--- Aim of the task ---
Replace "click" with "press" throughout the data from the line with "Where should I click to: Bookmark" to the line with "(x=1372, y=58)", and give only those lines back with all else unchanged and the pictures left out.

--- Input rows ---
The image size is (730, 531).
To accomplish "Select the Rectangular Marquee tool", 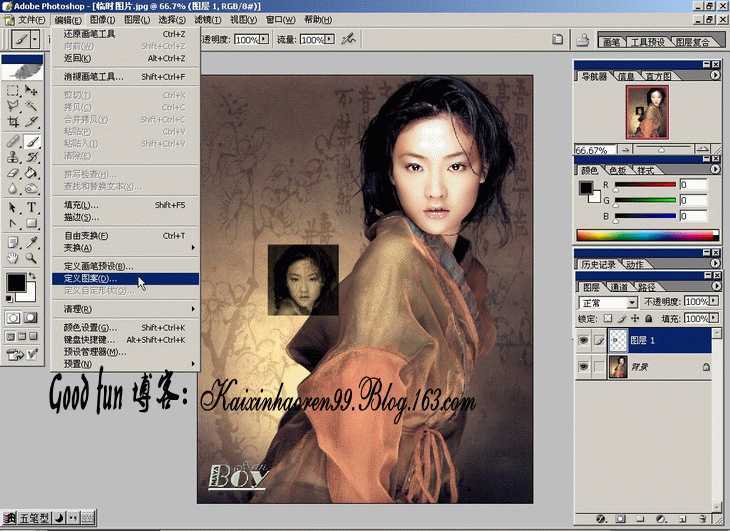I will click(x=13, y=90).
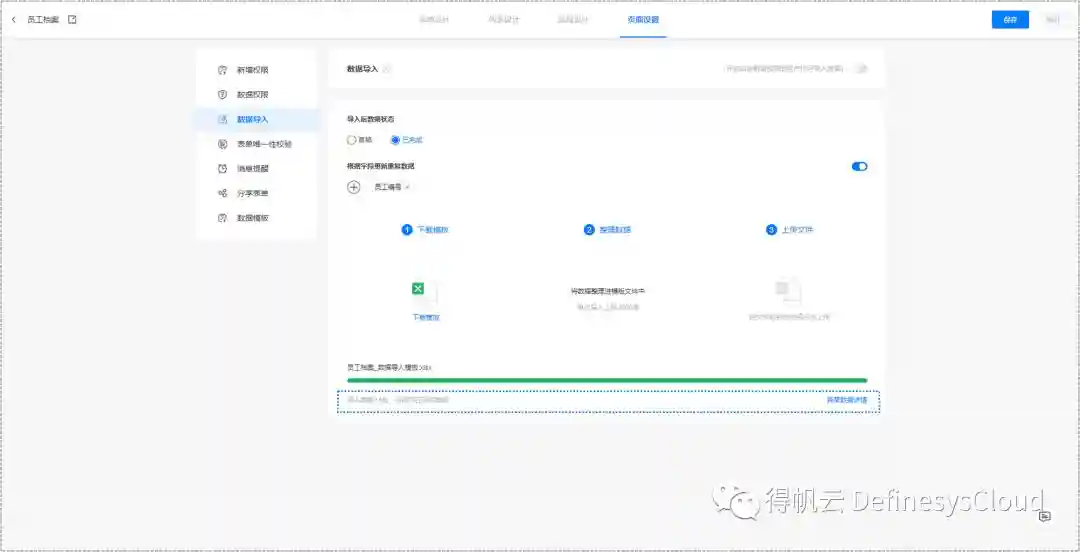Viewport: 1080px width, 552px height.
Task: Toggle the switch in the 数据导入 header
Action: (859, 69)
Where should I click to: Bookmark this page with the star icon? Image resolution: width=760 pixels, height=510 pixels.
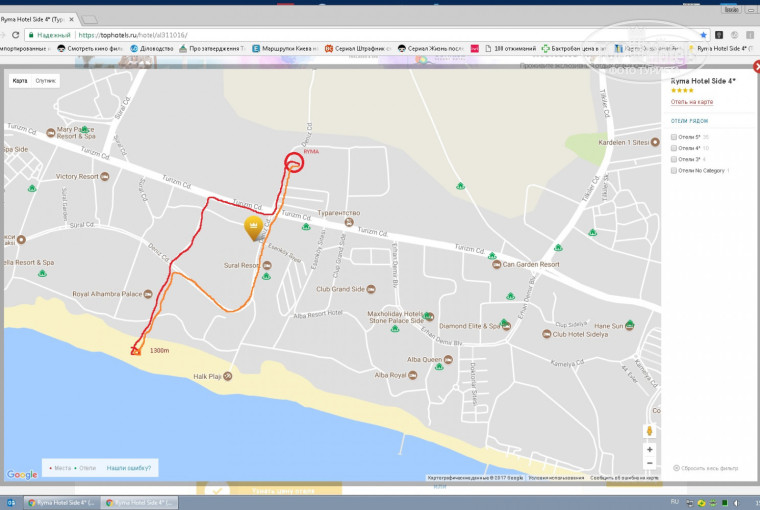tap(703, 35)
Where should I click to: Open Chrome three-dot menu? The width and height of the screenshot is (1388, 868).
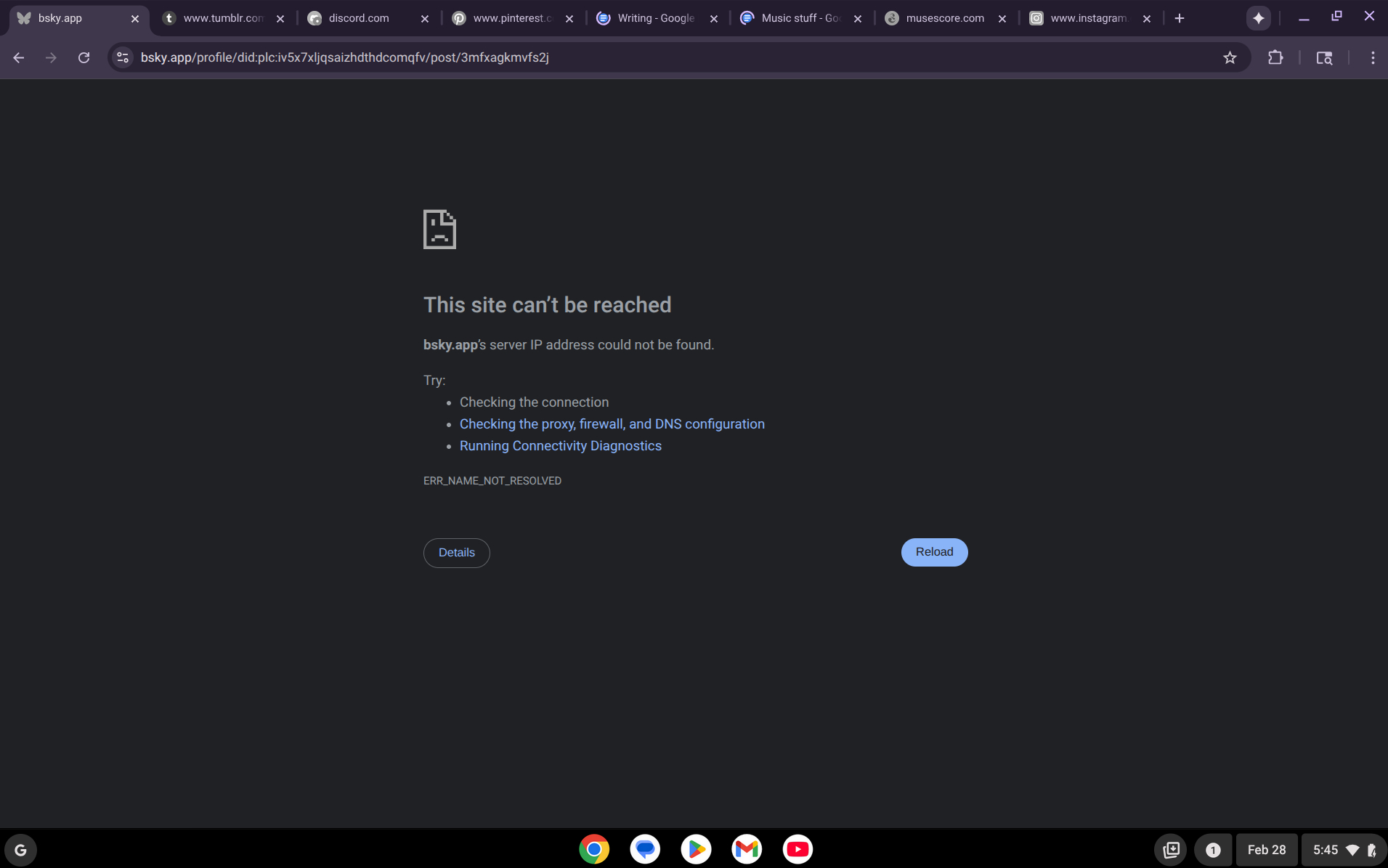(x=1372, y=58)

...

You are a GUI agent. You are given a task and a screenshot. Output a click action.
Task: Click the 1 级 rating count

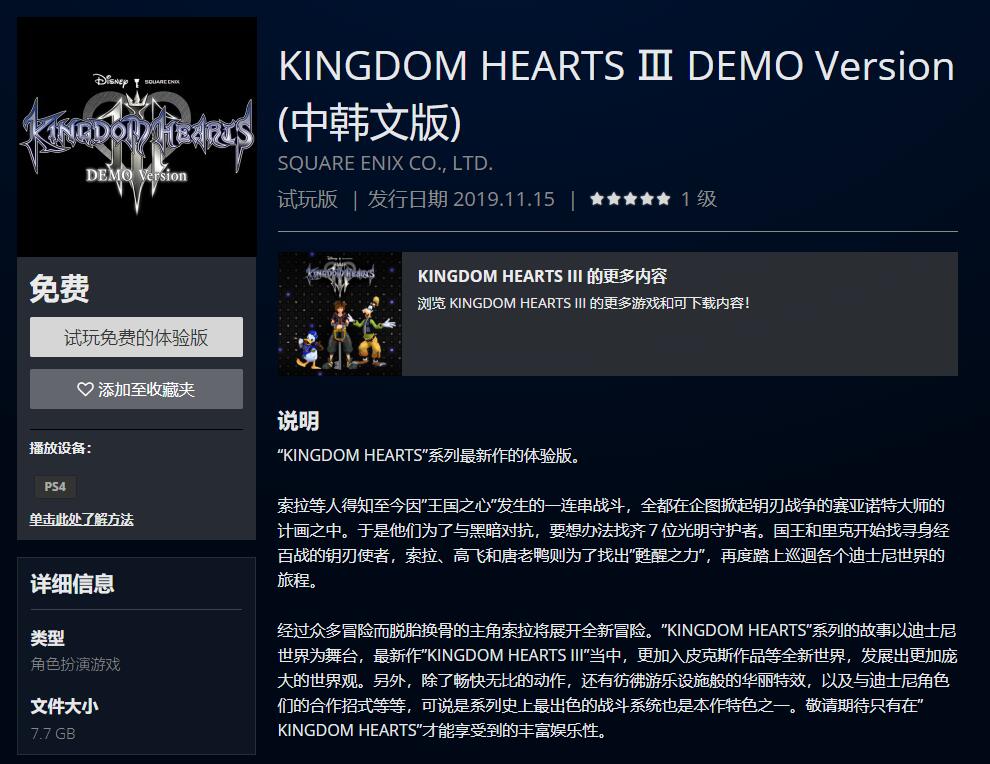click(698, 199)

--- Complete answer ---
Where should I press to: Bookmark this page with the star icon? Image resolution: width=760 pixels, height=510 pixels.
tap(703, 35)
Where should I press to: Open Chrome three-dot menu? The width and height of the screenshot is (1388, 868).
(x=1372, y=58)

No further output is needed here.